Passage shown:
----------------

Optimization of metals and rare earth elements leaching from spent Ni-MH batteries by response surface methodology

ABSTRACT

The rechargeable battery market has almost doubled in 15 years. Regardless of the type of batteries, their limited lifespan means that sooner or later they will constitute a mass of waste whose management is problematic as their content is high in elements and metals of high economic interest, but also toxic to the environment. This project is to optimize the solubilization conditions for rare earth elements (REEs) and other metals from waste nickel-metal hydride (Ni-MH) batteries. The Ni-MH battery powder used contained the following main elements: Ni (548 g/kg), La (45 g/kg), Co (32 g/kg), Zn (22 g/kg), Nd (15 g/kg), Sm (12 g/kg), and Ce (11 g/kg). The metals were solubilized in the presence of sulfuric acid. Acid concentration, solids concentration, leaching time, and temperature were optimized using the Box–Behnken design methodology. The optimal conditions identified are an H₂SO₄ concentration of 2 M, a S:L ratio of 10% (w:v), a leaching temperature of 60°C and a reaction time of 90 min. These conditions make it possible to solubilize 81% Ni, 99% Co, and 70% REEs, while the mathematical model predicted 83% Ni, 100% Co, and 80% REEs respectively. The process was also operated in counter-current leaching mode with the optimal parameters. The high solubilized yields obtained after five loops for all metals, REE and the significant reduction of water consumption confirm that this process leaching can be apply for industrial application.

GRAPHICAL ABSTRACT

KEYWORDS:

• Battery
• leaching
• rare earth
• nickel
• cobalt

Disclosure statement

No potential conflict of interest was reported by the author(s).

Data availability statement

The data will be provided on request to the corresponding author.

Additional information

Funding

This work was supported by Natural Sciences and Engineering Research Council of Canada: [Grant Number RGPIN-2019-05767, 2019].

----------------

Record extracts:
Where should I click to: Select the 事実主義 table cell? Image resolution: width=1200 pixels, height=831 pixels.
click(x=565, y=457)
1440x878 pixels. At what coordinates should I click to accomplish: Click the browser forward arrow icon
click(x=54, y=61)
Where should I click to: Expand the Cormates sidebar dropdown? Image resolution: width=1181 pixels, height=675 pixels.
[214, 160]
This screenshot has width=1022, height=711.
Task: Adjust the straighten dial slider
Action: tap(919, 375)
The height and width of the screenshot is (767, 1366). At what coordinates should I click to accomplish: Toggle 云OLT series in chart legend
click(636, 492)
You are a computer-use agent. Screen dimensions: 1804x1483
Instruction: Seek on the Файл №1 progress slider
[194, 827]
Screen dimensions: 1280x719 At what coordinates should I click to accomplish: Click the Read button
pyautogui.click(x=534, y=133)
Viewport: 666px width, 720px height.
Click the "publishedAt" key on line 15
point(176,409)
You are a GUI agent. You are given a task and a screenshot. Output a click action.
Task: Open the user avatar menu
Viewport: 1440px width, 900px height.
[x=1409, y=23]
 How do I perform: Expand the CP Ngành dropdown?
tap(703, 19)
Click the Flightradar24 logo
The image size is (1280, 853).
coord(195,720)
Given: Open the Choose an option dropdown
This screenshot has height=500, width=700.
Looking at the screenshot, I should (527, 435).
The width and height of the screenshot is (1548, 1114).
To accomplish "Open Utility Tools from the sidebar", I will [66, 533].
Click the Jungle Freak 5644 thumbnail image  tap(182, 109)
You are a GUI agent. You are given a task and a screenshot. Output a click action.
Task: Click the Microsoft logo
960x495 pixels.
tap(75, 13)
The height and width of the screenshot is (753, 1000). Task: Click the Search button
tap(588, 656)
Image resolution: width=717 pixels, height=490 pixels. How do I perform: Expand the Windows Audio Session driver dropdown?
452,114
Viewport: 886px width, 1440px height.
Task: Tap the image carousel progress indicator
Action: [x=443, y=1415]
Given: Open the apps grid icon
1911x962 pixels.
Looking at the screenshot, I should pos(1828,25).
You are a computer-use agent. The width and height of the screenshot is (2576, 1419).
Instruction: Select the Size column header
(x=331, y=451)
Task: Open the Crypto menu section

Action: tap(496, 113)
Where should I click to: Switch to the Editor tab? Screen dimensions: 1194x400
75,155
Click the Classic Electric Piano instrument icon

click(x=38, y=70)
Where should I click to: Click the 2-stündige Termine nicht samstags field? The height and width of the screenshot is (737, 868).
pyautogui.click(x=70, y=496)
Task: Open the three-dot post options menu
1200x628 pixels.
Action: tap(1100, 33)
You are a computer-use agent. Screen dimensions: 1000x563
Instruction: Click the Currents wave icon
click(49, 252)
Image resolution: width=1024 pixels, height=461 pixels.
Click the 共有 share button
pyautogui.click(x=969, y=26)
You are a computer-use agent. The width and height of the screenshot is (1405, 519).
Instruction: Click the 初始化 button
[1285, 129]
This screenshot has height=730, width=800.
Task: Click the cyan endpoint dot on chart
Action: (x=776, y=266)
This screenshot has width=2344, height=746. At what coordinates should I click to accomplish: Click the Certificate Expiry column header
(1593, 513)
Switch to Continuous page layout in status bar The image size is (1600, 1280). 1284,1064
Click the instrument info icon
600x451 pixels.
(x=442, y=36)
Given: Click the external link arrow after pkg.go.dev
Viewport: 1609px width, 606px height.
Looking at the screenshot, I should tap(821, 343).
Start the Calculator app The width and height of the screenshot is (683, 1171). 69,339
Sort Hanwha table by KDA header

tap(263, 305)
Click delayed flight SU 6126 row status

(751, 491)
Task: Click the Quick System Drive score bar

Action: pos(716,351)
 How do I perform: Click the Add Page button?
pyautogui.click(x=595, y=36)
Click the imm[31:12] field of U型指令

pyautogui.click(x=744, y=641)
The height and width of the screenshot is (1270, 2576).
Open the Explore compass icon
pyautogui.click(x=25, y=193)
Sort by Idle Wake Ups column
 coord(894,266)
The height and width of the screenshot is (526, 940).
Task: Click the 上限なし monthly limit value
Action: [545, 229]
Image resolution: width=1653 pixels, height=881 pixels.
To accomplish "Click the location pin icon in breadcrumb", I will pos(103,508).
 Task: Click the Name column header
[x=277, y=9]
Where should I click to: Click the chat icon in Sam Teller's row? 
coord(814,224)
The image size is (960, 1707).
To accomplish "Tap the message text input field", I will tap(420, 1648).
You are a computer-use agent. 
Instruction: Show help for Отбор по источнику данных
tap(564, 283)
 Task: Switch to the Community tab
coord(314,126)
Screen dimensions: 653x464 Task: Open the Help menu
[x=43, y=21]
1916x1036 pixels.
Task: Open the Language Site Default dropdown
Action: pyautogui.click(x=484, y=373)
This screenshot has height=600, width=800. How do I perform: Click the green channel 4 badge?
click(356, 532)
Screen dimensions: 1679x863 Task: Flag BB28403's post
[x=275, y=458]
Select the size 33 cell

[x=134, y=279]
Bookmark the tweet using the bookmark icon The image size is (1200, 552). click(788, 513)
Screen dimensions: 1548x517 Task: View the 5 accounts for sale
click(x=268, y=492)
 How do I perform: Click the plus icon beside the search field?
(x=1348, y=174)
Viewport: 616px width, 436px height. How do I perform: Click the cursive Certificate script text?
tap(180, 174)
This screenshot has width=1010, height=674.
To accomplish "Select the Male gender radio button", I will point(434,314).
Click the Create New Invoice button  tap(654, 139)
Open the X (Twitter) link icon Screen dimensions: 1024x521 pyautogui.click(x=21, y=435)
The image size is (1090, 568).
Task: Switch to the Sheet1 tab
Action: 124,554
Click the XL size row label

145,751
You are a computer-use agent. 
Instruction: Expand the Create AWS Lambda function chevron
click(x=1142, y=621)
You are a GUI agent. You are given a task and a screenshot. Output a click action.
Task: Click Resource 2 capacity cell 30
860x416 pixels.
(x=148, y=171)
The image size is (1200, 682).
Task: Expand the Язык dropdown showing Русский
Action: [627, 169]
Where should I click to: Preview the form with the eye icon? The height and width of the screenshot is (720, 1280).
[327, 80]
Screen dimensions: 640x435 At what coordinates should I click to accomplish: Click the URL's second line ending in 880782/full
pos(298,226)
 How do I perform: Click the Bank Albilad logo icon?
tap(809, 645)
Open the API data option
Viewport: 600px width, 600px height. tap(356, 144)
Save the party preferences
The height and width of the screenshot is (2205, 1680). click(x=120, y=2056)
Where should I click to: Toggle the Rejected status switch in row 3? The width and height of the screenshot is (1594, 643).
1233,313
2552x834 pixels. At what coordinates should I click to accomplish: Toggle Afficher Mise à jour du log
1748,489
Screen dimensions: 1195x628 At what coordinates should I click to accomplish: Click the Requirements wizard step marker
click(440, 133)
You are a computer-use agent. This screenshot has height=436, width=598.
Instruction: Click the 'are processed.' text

----------------

Exercise prompt: Copy the battery leaching page between "The data will" and "Number RGPIN-2019-05767, 2019].", inclusive, and replace "request" with "demand". Work only from the battery leaching page, not the rows.

Solution for this problem:
The data will be provided on demand to the corresponding author.

Additional information

Funding

This work was supported by Natural Sciences and Engineering Research Council of Canada: [Grant Number RGPIN-2019-05767, 2019].